[What you are asked to do]:
Please extract every line of the records below that contains the word "screenshot", copying each line in full.

[Supplied data]:
>> Begin

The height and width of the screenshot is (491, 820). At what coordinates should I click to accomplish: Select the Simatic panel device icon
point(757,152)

>> End
>> Begin

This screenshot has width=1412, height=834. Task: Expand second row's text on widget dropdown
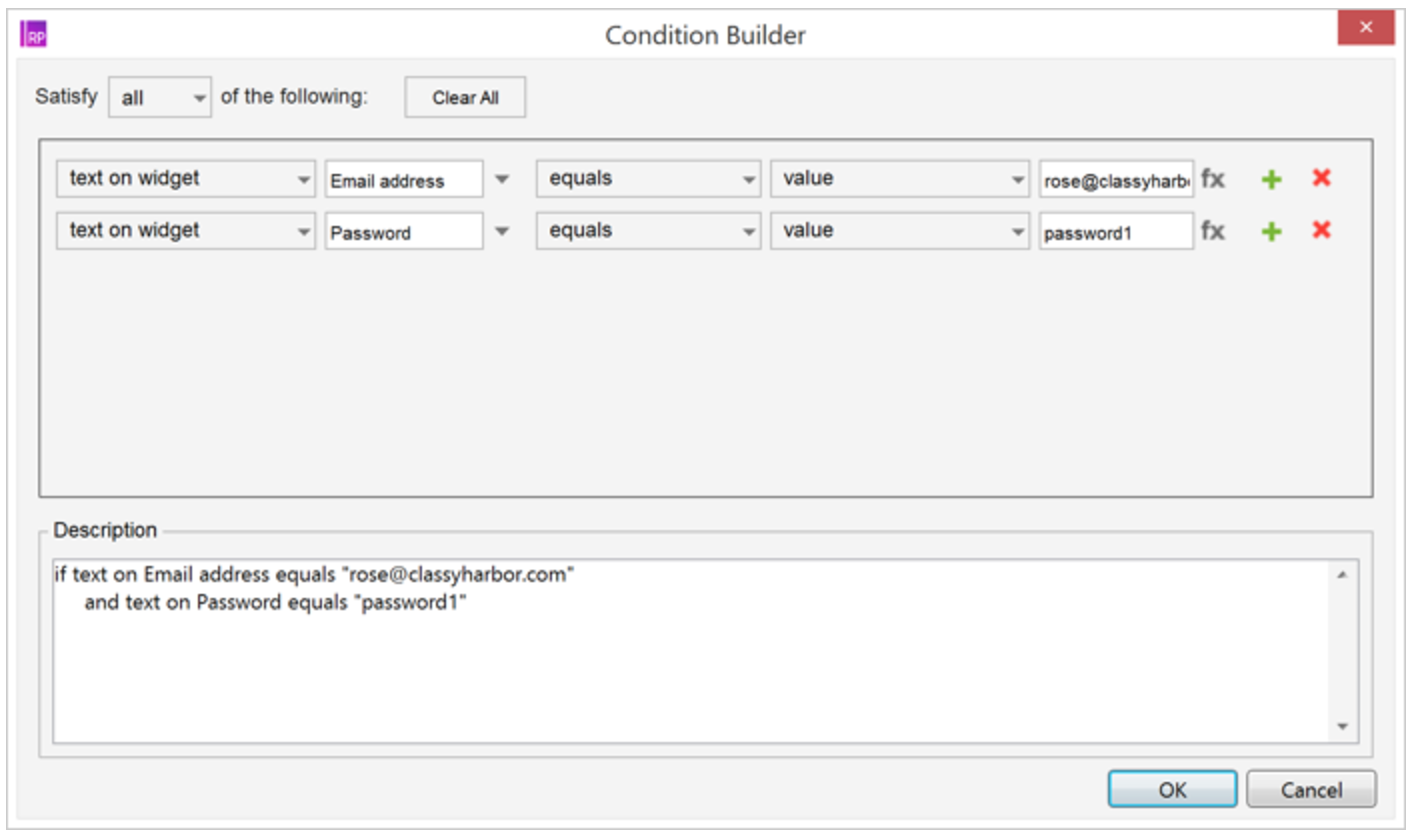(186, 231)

>> End
>> Begin

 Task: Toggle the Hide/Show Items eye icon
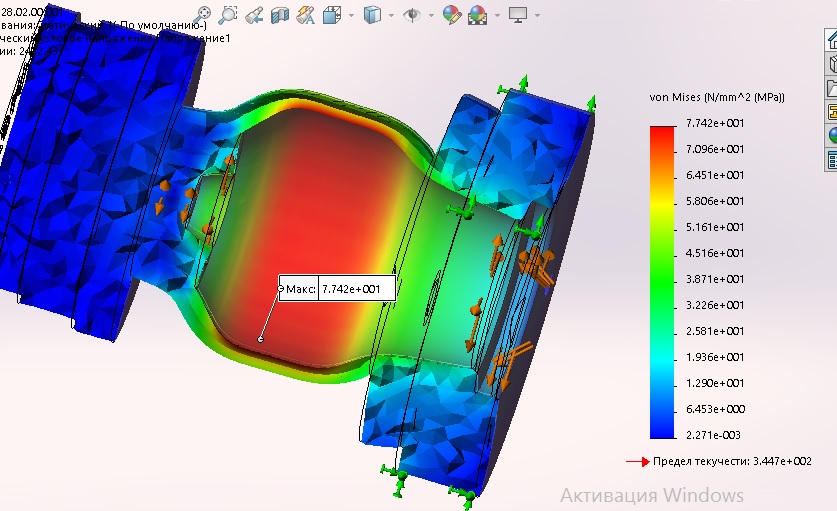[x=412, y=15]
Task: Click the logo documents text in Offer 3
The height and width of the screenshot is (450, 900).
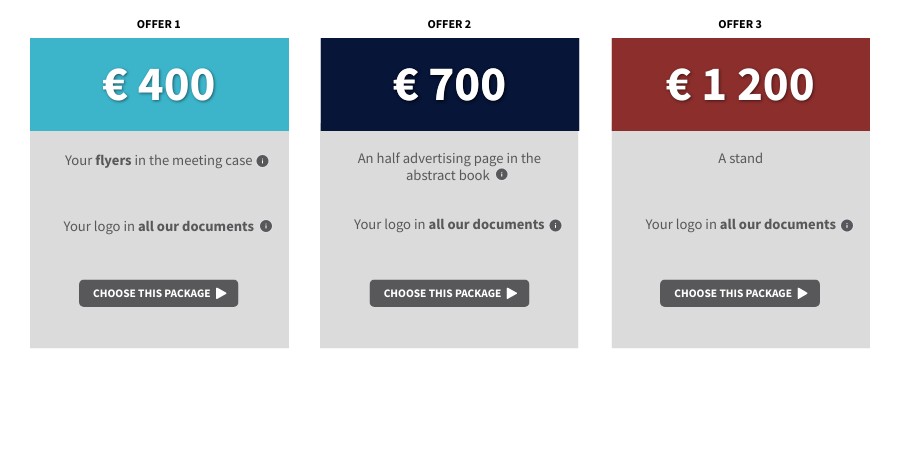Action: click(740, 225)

>> End

[Expected output]:
The height and width of the screenshot is (491, 820). At what coordinates should I click to accomplish: Select the Simatic panel device icon
This screenshot has width=1412, height=834. Task: Expand second row's text on widget dropdown
The height and width of the screenshot is (450, 900).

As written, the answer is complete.